(Collected data)
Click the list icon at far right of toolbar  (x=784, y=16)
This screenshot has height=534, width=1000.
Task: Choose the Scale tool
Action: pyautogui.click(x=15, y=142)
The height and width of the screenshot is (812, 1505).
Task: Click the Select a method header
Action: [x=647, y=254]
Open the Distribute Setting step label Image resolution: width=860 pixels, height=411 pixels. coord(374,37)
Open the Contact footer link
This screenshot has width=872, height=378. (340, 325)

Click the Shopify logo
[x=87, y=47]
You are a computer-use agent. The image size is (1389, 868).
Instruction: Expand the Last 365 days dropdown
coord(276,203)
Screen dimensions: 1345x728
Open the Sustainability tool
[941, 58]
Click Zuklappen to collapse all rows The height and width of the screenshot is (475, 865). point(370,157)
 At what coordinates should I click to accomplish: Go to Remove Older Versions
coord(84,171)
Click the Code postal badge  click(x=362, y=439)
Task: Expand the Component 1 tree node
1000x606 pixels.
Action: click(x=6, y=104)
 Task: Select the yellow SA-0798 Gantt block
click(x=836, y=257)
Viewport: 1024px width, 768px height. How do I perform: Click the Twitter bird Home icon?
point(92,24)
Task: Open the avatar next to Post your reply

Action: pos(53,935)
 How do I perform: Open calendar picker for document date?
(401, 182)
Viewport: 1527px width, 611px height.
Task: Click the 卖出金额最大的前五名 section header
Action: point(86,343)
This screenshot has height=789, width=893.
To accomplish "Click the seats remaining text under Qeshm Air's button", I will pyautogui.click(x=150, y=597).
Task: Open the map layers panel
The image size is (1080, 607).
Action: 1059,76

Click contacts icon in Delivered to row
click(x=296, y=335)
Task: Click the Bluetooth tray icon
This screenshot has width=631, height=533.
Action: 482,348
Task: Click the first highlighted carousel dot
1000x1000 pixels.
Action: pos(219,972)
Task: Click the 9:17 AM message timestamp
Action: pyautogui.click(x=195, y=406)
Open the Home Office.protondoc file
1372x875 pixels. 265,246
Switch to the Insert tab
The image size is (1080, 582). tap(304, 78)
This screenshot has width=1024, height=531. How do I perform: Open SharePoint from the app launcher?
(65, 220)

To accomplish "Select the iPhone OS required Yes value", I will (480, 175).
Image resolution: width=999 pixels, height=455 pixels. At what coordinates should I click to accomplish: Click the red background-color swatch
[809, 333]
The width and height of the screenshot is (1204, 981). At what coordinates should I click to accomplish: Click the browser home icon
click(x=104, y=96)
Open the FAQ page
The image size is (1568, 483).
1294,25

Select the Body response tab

● WORK INSTRUCTIONS
From the line containing "Switch to the Insert tab" down to the final line of the data, write out every line exactly; both the first and last of these belong in your answer, and nothing else does.

● SOLUTION
Switch to the Insert tab
The image size is (1080, 582). tap(304, 78)
This screenshot has width=1024, height=531. How do I perform: Open SharePoint from the app launcher?
(65, 220)

To accomplish "Select the iPhone OS required Yes value", I will (480, 175).
Image resolution: width=999 pixels, height=455 pixels. At what coordinates should I click to accomplish: Click the red background-color swatch
[809, 333]
The width and height of the screenshot is (1204, 981). At what coordinates should I click to accomplish: Click the browser home icon
click(x=104, y=96)
Open the FAQ page
The image size is (1568, 483).
1294,25

Select the Body response tab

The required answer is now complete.